I think people greatly over-estimate how much of Heinlein's Starship Troopers is any sort of polemic, and how much is just exploring the ideas. The bugs were clearly not impossible to communicate with, since they had some level of informal alliance with the Skinnies. Humanity hadn't succeeded in any communication yet, but we were still trying (and if we could pull the Skinnies over to our side, we should learn what they knew about that). While the idea of actual extermination is discussed, nobody seems to think it will be easy or cheap; finding a way to get along would be preferred by pretty much everybody in the book, it seems to me. And I don't recall much information about wars before this one; it doesn't seem to be the case that Humanity is in a state of permanent war before the bugs attacked us.
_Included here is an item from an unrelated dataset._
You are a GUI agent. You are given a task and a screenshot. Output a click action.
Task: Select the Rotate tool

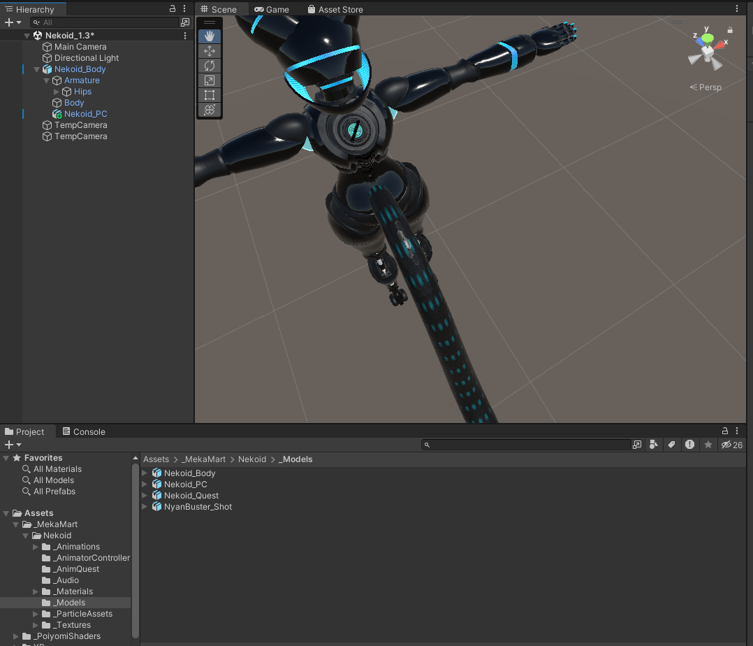[x=209, y=66]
I have no clear idea how long it was after the "military service to earn the vote" government came in that the bugs attacked us; I have the impression it was multiple generations, though.
Clark Myers
25. ClarkEMyers
Veering off topic - most information in Starship Troopers about wars before this one IIRC are intrahomosap and apparently more or less on this single planet - e.g POW discussion: just one and the timespan for merchant seamen's guild to analogize to federal service (which with Kings Point it might be in this country to say nothing of the RN Reserve and Volunteer Reserve?). The impression I have is that the elective single government based on federal - not necessarily military - service to earn the vote came into being planetwide during reconstruction after such an earthbound war and survived a substantial FTL expansion - Sanctuary and Iskander (that name survives nicely for a man who died young with no more worlds to conquer) and all the rest. I'm not sure that the start of the Bug War got much exposition from a youthful and uninformed - unformed? - narrator. Much of Starship Troopers is WWII in the Pacific with the numbers filed off frex including the ear lobe jewelry and so they started it and unconditional surrender might be surviving artifacts from the background noise.

Although there is good authority that Forever War (et. seq.?) doesn't have a happy ending are there any new thoughts at this remove and with the additional material?
Mitch Wagner
26. MitchWagner
ClarkEMyers: Although there is good authority that Forever War (et. seq.?) doesn't have a happy ending

That's the way I read the novel. Click here for big spoiler.
Nancy Lebovitz
28. NancyLebovitz
Something which struck me as uncomfortable about Starship Troopers is that the viewpoint character isn't just uninterested in politics, he thinks of this as almost a virture.